Only 35% of TIF patients exhibit the pathognomonic warning signs which include sentinel bleeding, a small bleed from the tracheostomy in the preceding the TIF, and pulsations of the tracheostomy tube that coincides with the heartbeat.

== Prevention ==
To prevent an TIF, intubation time should be limited to less than 2 weeks and proper techniques should be used when performing tracheotomies. The occurrence of an TIF can be reduced by using more flexible and blunt tracheostomy tubes and insuring that the tubes are properly aligned in the patients. Placing the tracheostomy between the second and third tracheal rings can minimize the risk of an TIF. Repetitive head movements, especially, hyperextension of the neck should be avoided as since this movement results in contact between the innominate artery and the underside of the tube.

== Treatment ==
The formation of a TIF is a medical emergency and requires immediate intervention. Blood volume control, management of the hemorrhage, and adequate oxygenation should be ensured in these patients. In a majority of TIF cases (85%), hyperinflation of the tracheostomy cuff will control the bleeding, while the patient is prepared for surgery. However, if this fails the tracheostomy cuff must be removed, and the patient must be intubated from above. Next, pressure from the index finger can be applied on the bleeding site from within the tracheostomy to control the bleeding. In addition, the "Utley Maneuver", which involves digital compression of the artery against the posterior wall of the manubrium of the sternum following a right infraclavicular incision, may be used to urgently control the bleeding When the bleeding is controlled the patient should be immediately transferred on the operating room.

=== Surgery ===
A sternal saw and a rigid bronchoscopy is used during the operation. During the operation, a median sternotomy is performed in order to expose and ligate the involved artery above and below the fistula. Division of the thymus and superior retraction of the innominate vein exposes the innominate artery. The innominate artery should be debrided to healthy tissue and closed with a monofilament suture. Next, the damaged segments of the trachea and the artery should be excised followed by reconstruction with a primary end to end anastomosis of the trachea. Innominate artery ligation leaves the carotid and subclavian circulations intact. Pulsatile back-bleeding from distal innominate artery stump should be checked to insure collateral circulation. In patients with poor pulsatile back-bleeding, an aorta-axillary artery bypass graft can be considered in patients with severe occlusion of the left common carotid artery, severe atherosclerosis, and brain ischemic or hemorrhagic insults. In addition, an autologous vein bypass between the aorta and the carotid artery or the opposite carotid artery and the subclavian artery may be performed to restore normal circulation. The interposition of viable tissue facilitates tracheal wall repair. Thus, vascularized tissues such as the thymus, strap muscles, the sternocleidomastoid, or the pectoralis major muscle should be interposed between tracheal defect and the vessel stumps to prevent bleeding, seal the mediastinum, fill dead space, cover major vital structures, provide a blood supply and venous drainage, and increase the concentration of antibiotics.
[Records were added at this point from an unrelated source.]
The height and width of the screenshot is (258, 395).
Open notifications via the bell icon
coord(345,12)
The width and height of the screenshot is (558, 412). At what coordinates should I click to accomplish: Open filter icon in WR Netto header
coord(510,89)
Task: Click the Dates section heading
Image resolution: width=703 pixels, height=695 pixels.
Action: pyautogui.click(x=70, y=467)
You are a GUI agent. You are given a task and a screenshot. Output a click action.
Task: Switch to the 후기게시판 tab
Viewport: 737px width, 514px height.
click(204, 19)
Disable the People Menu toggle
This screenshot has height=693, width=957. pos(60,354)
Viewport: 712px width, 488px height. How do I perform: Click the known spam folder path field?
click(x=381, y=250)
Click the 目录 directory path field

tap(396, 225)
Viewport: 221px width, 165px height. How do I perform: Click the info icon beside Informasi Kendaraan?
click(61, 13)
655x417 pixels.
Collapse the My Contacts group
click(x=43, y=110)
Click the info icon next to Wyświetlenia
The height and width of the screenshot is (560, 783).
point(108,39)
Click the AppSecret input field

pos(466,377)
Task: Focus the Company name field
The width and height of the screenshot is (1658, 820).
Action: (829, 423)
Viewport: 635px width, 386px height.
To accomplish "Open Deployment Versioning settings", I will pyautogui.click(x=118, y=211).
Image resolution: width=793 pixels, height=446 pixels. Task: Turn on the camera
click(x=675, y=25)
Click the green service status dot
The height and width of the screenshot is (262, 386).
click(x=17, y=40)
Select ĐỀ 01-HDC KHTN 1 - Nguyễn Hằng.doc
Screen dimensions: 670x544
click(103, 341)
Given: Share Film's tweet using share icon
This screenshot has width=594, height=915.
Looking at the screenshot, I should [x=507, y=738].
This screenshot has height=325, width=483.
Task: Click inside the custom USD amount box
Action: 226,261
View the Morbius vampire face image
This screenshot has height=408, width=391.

Innominate artery ligation has a 10% risk of neurological deficit.

== Prognosis ==
TIF is a rare condition with a .7% frequency, and a mortality rate approaching 100% without surgical intervention. Immediate diagnosis and intervention of an TIF is critical for the surgical intervention success. 25-30% of TIF patients who reach the operating room survive. Recently, the incidence of TIF may have declined due to advances in tracheostomy tube technology and the introduction of the bedside percutaneous dilatational tracheostomy (PDT).